FIGURE 4:

β-actin KO cells show actin-dependent loss of chromatin accessibility around the TSS and upstream regulatory region of Cebpa, which impairs CEBPB binding for transcription activation. (A) ChIP-Seq profiles of H3K9Me3, H3K27Me3, Brg1, and ATAC-Seq profiles of WT and KO cells around the Cebpa gene. The y-axis data range represents RPKM (reads per kilobase of sequence range per million mapped reads) per bin. The y-axis of tracks in the same image were set to the same range. Gene body position (exon: box, intron: line), CEBPB consensus binding motif 5′-T[TG]NNGNAA[TG]-3′ (UniProtKB - P28033), and positions of the primers for qPCR analysis described in panel B are shown below the tracks. ChIP-Seq profile data for each assay are presented as individual points consisting of two biologically independent replicates (n = 2). (B–D) Results from ChIP experiments with antibodies against CEBPB and H3K9Me3 and qPCR analysis with primers across the Cebpa gene regulatory region (R1–R5) and control regions further upstream (R7) and inside the gene (R6) show that CEBPB binding is impaired at regions of decreased chromatin accessibility during adipogenesis.
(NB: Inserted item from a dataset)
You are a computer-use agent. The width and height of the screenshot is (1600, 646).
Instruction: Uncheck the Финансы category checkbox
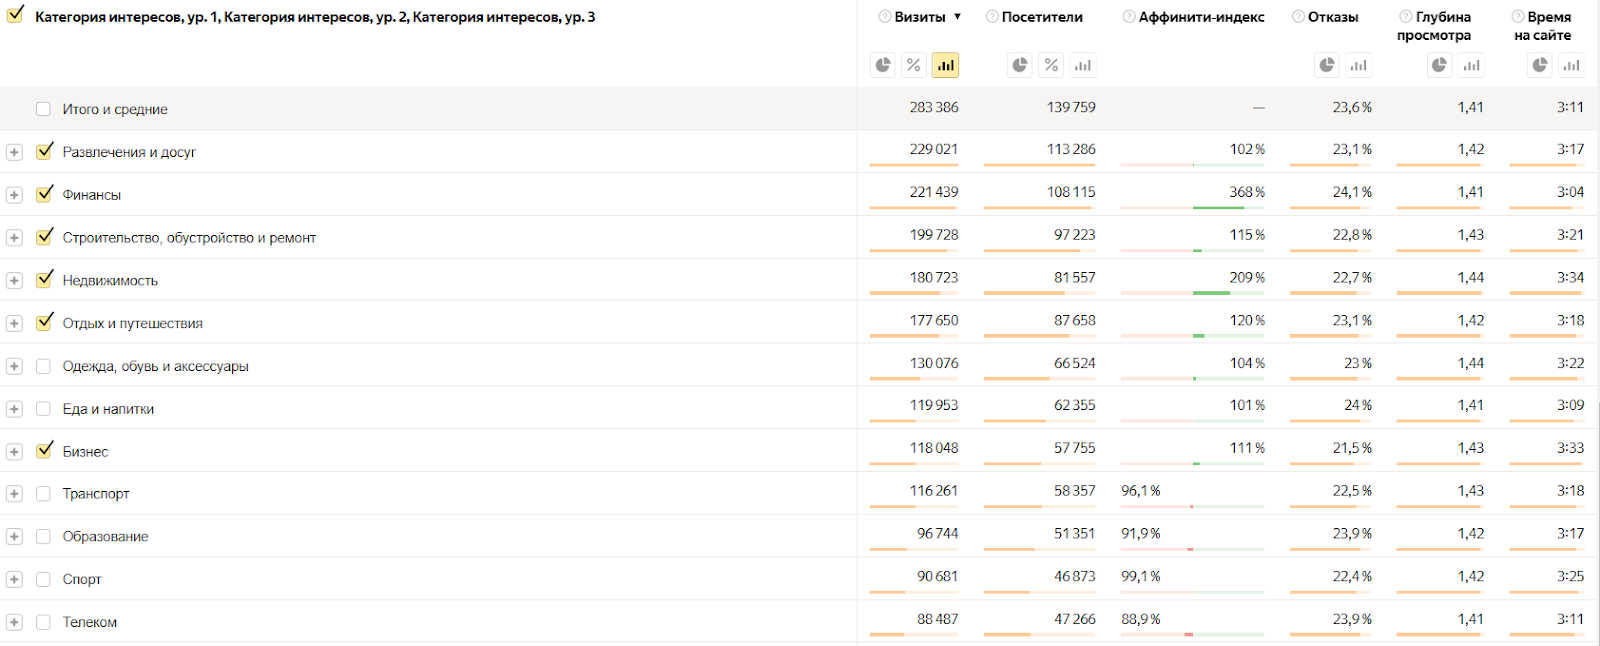coord(44,195)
See A for the locations of the R1–R7 regions amplified by qPCR. The analysis was normalized against % input (n = 3; *p-value < 0.05, **p-value < 0.01). See Supplemental Figure S2 for ChIP qPCR analysis across regions R2, R3, R6, and R7. CV for all three replicates are presented as mean value with error bars representing SD. Significance t tests were performed based on a one-tailed hypothesis (p-values). (E, F) A speculative model suggesting that loss of nuclear β-actin impairs recruitment of Brg1, leading to compact chromatin with increased H3K9me3 and loss of chromatin accessibility that altogether impairs CEBPB binding required for Cebpa transcription activation.